### TEXTAUSZUG ###

Seiner Treue zu Sukarno geschuldet trat Permadi zunächst der Demokratischen Partei des Kampfes (PDI-P) unter der Führung von Sukarnos Tochter Megawati bei. Als Abgeordneter dieser Partei saß Permadi sogar einige Jahre im Parlament, bis er irgendwann später zu Gerindra (Gerakan Indonesia Raya), der nationalistischen  Partei von Prabowo Subianto, des „jungen Sukarnos“ (Zitat Permadis in einer Fernsehshow) beitrat.

Prabowo, ein unehrenhaft aus der Armee entlassener General, beherrscht die Klaviatur des Populismus in perfekter Weise. Ungeachtet der mutmaßlichen Urheberschaft zahlreicher schwerer Menschenrechtsverbrechen genießt der geschasste General Prabowo derzeit die besten Umfragewerte in Erhebungen führender Meinungsforschungsinstitute, wenn nach dem besten Kandidaten für das Amt des Staatspräsidenten gefragt wird.

### VORLIEGENDE ZEILEN ###

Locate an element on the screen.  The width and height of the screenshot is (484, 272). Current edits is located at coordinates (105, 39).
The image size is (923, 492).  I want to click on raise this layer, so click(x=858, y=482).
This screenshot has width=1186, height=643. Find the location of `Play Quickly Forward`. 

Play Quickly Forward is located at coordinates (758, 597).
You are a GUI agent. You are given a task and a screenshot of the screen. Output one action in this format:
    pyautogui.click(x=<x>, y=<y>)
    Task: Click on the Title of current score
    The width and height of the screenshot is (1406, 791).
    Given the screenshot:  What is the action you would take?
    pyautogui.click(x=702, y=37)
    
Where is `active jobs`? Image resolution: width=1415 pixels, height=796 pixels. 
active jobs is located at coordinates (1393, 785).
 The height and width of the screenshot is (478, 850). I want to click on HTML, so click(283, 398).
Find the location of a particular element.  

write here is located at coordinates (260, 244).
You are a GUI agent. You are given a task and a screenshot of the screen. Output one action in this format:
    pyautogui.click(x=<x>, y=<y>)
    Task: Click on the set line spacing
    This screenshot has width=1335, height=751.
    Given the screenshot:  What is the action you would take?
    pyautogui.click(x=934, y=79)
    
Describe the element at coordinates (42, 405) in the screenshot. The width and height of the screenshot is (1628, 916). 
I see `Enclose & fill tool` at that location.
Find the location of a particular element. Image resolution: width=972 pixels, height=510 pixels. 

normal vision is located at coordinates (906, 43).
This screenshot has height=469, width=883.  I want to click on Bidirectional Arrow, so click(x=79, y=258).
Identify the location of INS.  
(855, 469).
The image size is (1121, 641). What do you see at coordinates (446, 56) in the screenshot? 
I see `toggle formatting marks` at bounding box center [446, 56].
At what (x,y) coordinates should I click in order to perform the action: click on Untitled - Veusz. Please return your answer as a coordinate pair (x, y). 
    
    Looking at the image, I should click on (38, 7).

###

> **AUFGABE 1**:
Fassen Sie den Absatz aus dem Textauszug, der mit „Prabowo, ein unehrenhaft“ beginnt, kürzer zusammen und behalten Sie dabei seine wichtigsten Fakten bei.
> **AUFGABE 2**:
Welcher Partei trat Permadi laut dem Textauszug zunächst bei?
> **AUFGABE 3**:
Geben Sie aus dem Textauszug den Abschnitt wortgetreu aus, beginnend mit „Prabowo, ein unehrenhaft“ und weiter bis einschließlich „Staatspräsidenten gefragt wird.“.

> **ERWARTETE ANTWORT 1**:
Prabowo ist ein unehrenhaft aus der Armee entlassener General und beherrscht den Populismus perfekt. Trotz mutmaßlicher schwerer Menschenrechtsverbrechen hat er derzeit in den Erhebungen führender Meinungsforschungsinstitute die besten Umfragewerte als Kandidat für das Amt des Staatspräsidenten.

> **ERWARTETE ANTWORT 2**:
Der Demokratischen Partei des Kampfes (PDI-P) unter der Führung von Sukarnos Tochter Megawati.

> **ERWARTETE ANTWORT 3**:
Prabowo, ein unehrenhaft aus der Armee entlassener General, beherrscht die Klaviatur des Populismus in perfekter Weise. Ungeachtet der mutmaßlichen Urheberschaft zahlreicher schwerer Menschenrechtsverbrechen genießt der geschasste General Prabowo derzeit die besten Umfragewerte in Erhebungen führender Meinungsforschungsinstitute, wenn nach dem besten Kandidaten für das Amt des Staatspräsidenten gefragt wird.